» **The request**:
In the account of MDX's highway open house below, copy the passage word for word, beginning at "My underlying concern" and stopping after "expansion to be?".

##### Text section

Turnout at MDX’s highway open house last Thursday night was generally healthy.
I’d estimate a solid 80-100 people came through the doors of the West Kendall Baptist Church, eager to learn more about the big new highway project MDX is seeking to sell them on. (I didn’t stick around for the whole three hour event, so my count is unofficial at best. Let’s hope the numbers were more around 150-200 people.)
The layout of the public meeting was informal, and MDX should be commended for conducting the event in a way that maximized the people’s interaction with project staff: Good job on facilitating some community face-time, MDX — sincerely.
Four loosely-grouped information stations were set-up.
- Station 1: “Purpose & Need”
- Station 2: “Process & Schedule”
- Station 3: “Natural Environment”
- Station 4: “Physical & Socio-cultural Environment
Each station had two or three MDX staff members (or staff from one of MDX’s contracted consultant firms, e.g., Stantec) on-hand to solicit residents’ thoughts and provide (typically diversionary) responses to their questions.
Staff were generally friendly. All good salespeople are.
My underlying concern is that when I asked even the simplest of questions, or when my questions were apparently perceived as not ‘softball’ enough, I persistently got some variant of the following response: “Oh, this project is just in the planning stage. It’s way too early to be making those considerations.”
A couple of basic questions to which I received no real response.
- Considering all alternatives, from the least to the most expansive, what is MDX estimating the costs of this highway expansion to be?
- Considering all alternatives, how much does MDX consider the total cost of the tolls to be from the southwest to downtown Miami?
Any response that wasn’t overly deflective still didn’t register as sufficient justification for a new highway. For example:
- Me: If the underlying problem is that nearly all of Miami’s suburbanites commute from the west to the east, why would people want to lengthen their commute by driving farther west, just to ultimately go east again?
- MDX (paraphrased): Well . . . some people already go west onto Krome [SW 177th] Avenue to go back east again.
- Me: Yes, a handful do, but Krome Avenue is currently set to be widened by FDOT, and that will accommodate the relatively few who do.
- MDX (paraphrased): Yes, that’s true; Krome is to be widened; but we need to look into whether widening Krome will be enough.
- Me: . . .
MDX was clearly more concerned with selling its message than informing the people of that highway’s impact on their quality of life.
That message is clear: “Miami: You need another highway at the far edge of the city, either along, or somewhere beyond, the Urban Development Boundary.”
While MDX staff weren’t eager to give out any information that could jeopardize their chances of advancing their highway “dream”, they were eager to give out free Sunpass receptors (electronic toll collection devices). The way MDX sees it, we’ll be needing them.
Many attendees, myself included, made their opposition to the project known via the comment cards distributed by the agency.
Still, more voices will be needed to stop MDX from moving forward with its plans to build more highways in Miami, further constraining our city’s ability to liberate itself from its dependence on automobiles.

##########
##### Data extract

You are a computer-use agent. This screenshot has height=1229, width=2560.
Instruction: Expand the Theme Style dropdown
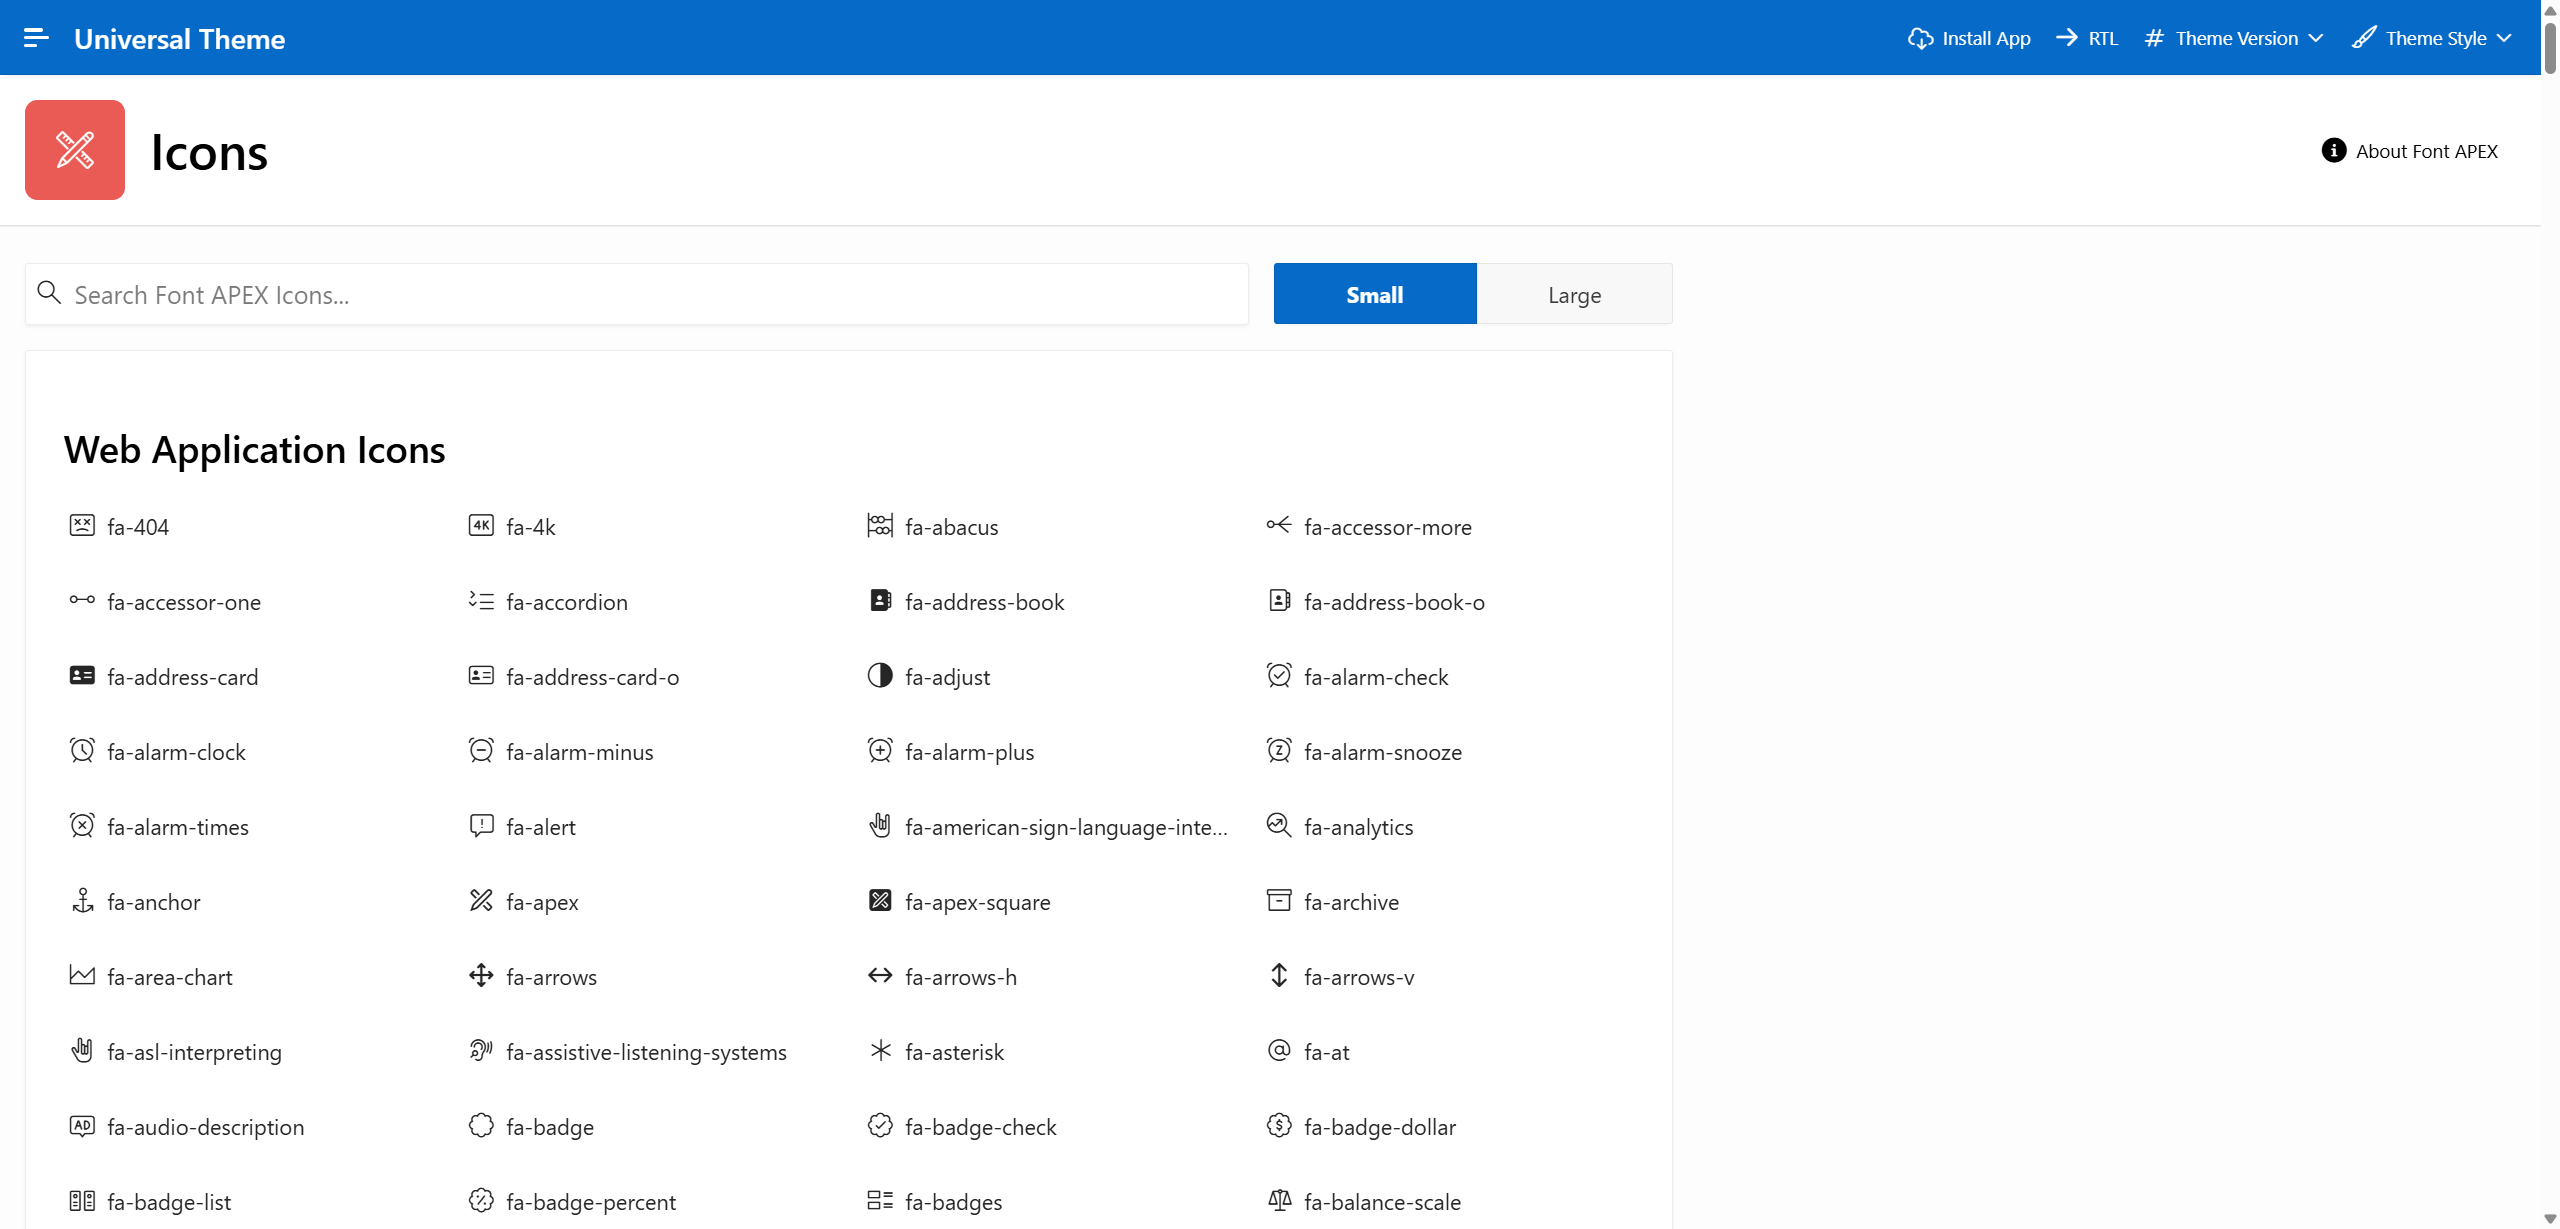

##########

» **Answer to the task**:
My underlying concern is that when I asked even the simplest of questions, or when my questions were apparently perceived as not ‘softball’ enough, I persistently got some variant of the following response: “Oh, this project is just in the planning stage. It’s way too early to be making those considerations.”
A couple of basic questions to which I received no real response.
- Considering all alternatives, from the least to the most expansive, what is MDX estimating the costs of this highway expansion to be?